## Problem description
Copy out, unchanged, the lines of the listing from the one containing "[Account] (63, 324)" through the one containing "Alfombra roja (1155, 981)", including both of those lines.

Dataset entries

--- Begin ---

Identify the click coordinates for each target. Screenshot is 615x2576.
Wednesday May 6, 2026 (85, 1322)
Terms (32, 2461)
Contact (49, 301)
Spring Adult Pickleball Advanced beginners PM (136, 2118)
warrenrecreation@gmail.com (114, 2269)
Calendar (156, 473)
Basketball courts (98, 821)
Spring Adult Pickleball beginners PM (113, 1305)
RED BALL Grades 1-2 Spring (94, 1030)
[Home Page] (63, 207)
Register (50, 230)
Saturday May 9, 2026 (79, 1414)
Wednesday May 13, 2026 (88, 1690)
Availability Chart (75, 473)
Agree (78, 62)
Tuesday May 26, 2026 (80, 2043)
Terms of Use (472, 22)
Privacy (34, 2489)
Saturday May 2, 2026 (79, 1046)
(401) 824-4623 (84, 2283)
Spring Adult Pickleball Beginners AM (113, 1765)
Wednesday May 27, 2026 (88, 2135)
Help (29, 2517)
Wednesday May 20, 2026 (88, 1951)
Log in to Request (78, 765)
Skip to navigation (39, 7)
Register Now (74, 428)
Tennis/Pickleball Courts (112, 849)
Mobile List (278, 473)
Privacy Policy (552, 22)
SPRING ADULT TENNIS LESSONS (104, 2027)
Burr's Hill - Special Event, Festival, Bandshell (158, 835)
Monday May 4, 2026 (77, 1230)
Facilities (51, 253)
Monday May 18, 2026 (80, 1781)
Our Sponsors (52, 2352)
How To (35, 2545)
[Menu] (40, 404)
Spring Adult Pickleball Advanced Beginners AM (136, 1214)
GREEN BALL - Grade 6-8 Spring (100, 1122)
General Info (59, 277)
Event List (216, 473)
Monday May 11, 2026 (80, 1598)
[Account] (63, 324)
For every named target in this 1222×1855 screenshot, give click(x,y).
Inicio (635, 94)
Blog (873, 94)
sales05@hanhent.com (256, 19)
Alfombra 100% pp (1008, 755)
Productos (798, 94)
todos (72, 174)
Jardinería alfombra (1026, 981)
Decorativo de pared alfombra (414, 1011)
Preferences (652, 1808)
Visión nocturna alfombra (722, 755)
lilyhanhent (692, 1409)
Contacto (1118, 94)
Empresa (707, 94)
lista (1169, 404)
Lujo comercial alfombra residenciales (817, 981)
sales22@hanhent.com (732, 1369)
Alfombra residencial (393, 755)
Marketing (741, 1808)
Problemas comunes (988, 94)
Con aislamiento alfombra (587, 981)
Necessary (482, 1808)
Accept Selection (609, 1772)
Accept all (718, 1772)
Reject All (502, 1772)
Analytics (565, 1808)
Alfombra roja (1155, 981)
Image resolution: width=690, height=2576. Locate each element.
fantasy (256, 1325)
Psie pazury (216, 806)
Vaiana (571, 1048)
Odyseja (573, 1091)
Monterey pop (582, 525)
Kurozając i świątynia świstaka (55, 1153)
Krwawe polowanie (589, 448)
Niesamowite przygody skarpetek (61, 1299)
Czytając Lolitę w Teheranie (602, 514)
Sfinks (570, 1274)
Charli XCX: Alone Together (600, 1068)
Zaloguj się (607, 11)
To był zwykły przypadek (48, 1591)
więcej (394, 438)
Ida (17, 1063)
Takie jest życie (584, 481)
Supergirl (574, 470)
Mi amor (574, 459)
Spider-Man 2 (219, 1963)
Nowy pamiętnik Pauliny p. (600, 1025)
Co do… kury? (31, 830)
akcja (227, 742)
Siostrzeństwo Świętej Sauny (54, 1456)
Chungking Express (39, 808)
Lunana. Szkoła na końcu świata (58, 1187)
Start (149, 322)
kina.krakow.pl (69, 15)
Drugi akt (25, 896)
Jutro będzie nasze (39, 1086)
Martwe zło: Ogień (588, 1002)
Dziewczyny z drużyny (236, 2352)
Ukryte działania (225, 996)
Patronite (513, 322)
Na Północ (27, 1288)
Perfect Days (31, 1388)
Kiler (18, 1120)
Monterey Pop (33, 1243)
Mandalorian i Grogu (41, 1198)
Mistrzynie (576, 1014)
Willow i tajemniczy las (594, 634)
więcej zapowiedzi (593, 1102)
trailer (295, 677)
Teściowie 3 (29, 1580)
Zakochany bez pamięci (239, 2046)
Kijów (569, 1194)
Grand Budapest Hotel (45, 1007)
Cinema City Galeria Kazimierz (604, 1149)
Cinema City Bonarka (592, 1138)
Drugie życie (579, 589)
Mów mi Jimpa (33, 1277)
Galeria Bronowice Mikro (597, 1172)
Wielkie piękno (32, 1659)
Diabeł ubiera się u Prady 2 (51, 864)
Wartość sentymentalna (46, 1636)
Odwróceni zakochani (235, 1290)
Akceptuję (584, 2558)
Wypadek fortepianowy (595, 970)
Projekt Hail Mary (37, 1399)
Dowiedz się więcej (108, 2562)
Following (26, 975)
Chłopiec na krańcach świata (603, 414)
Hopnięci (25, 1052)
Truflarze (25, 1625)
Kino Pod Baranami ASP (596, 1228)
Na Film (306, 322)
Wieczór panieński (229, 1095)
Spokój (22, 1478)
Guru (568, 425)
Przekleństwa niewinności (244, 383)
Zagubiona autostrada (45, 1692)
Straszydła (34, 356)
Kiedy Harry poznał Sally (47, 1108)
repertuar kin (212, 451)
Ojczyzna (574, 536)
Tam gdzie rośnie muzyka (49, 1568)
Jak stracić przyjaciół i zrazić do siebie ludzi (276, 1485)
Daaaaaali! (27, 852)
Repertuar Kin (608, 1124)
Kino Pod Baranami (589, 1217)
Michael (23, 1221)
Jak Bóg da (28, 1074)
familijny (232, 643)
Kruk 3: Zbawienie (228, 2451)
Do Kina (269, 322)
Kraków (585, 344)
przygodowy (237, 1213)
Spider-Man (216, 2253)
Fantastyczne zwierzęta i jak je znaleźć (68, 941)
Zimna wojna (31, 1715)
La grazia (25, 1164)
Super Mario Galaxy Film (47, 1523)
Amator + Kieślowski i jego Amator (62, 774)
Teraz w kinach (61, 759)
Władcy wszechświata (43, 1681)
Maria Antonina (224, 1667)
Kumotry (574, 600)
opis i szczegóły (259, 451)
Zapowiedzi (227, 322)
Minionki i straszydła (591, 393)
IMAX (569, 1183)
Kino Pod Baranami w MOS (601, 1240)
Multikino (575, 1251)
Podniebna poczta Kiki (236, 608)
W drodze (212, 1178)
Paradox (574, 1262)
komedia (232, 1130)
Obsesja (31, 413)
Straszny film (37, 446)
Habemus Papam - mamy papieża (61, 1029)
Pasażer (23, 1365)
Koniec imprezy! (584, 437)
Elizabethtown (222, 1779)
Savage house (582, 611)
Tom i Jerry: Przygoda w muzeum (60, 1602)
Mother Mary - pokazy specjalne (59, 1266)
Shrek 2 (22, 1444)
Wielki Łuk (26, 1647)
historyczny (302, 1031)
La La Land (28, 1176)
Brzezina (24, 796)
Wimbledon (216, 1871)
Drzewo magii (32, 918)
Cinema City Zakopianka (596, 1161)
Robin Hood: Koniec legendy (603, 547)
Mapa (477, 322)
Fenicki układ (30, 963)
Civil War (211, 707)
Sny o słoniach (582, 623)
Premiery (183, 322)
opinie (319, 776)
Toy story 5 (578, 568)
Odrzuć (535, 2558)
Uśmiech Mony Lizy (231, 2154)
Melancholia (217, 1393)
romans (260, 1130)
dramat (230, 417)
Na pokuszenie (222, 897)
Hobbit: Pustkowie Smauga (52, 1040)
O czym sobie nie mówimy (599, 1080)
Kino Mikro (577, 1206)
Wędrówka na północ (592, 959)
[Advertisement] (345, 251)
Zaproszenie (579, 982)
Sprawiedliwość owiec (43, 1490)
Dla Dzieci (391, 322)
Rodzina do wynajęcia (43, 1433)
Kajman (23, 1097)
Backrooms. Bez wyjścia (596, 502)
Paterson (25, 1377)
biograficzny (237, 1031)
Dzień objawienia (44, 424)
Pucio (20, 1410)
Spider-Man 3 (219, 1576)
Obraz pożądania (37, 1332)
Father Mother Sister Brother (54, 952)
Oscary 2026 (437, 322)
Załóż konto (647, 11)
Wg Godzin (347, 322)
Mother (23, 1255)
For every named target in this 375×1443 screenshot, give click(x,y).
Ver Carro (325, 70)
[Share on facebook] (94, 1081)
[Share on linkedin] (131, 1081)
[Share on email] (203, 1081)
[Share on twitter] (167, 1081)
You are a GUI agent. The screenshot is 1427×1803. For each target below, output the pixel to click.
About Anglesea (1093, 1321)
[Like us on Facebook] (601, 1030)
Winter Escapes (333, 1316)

--- End ---

## The response
[Account] (63, 324)
For every named target in this 1222×1855 screenshot, give click(x,y).
Inicio (635, 94)
Blog (873, 94)
sales05@hanhent.com (256, 19)
Alfombra 100% pp (1008, 755)
Productos (798, 94)
todos (72, 174)
Jardinería alfombra (1026, 981)
Decorativo de pared alfombra (414, 1011)
Preferences (652, 1808)
Visión nocturna alfombra (722, 755)
lilyhanhent (692, 1409)
Contacto (1118, 94)
Empresa (707, 94)
lista (1169, 404)
Lujo comercial alfombra residenciales (817, 981)
sales22@hanhent.com (732, 1369)
Alfombra residencial (393, 755)
Marketing (741, 1808)
Problemas comunes (988, 94)
Con aislamiento alfombra (587, 981)
Necessary (482, 1808)
Accept Selection (609, 1772)
Accept all (718, 1772)
Reject All (502, 1772)
Analytics (565, 1808)
Alfombra roja (1155, 981)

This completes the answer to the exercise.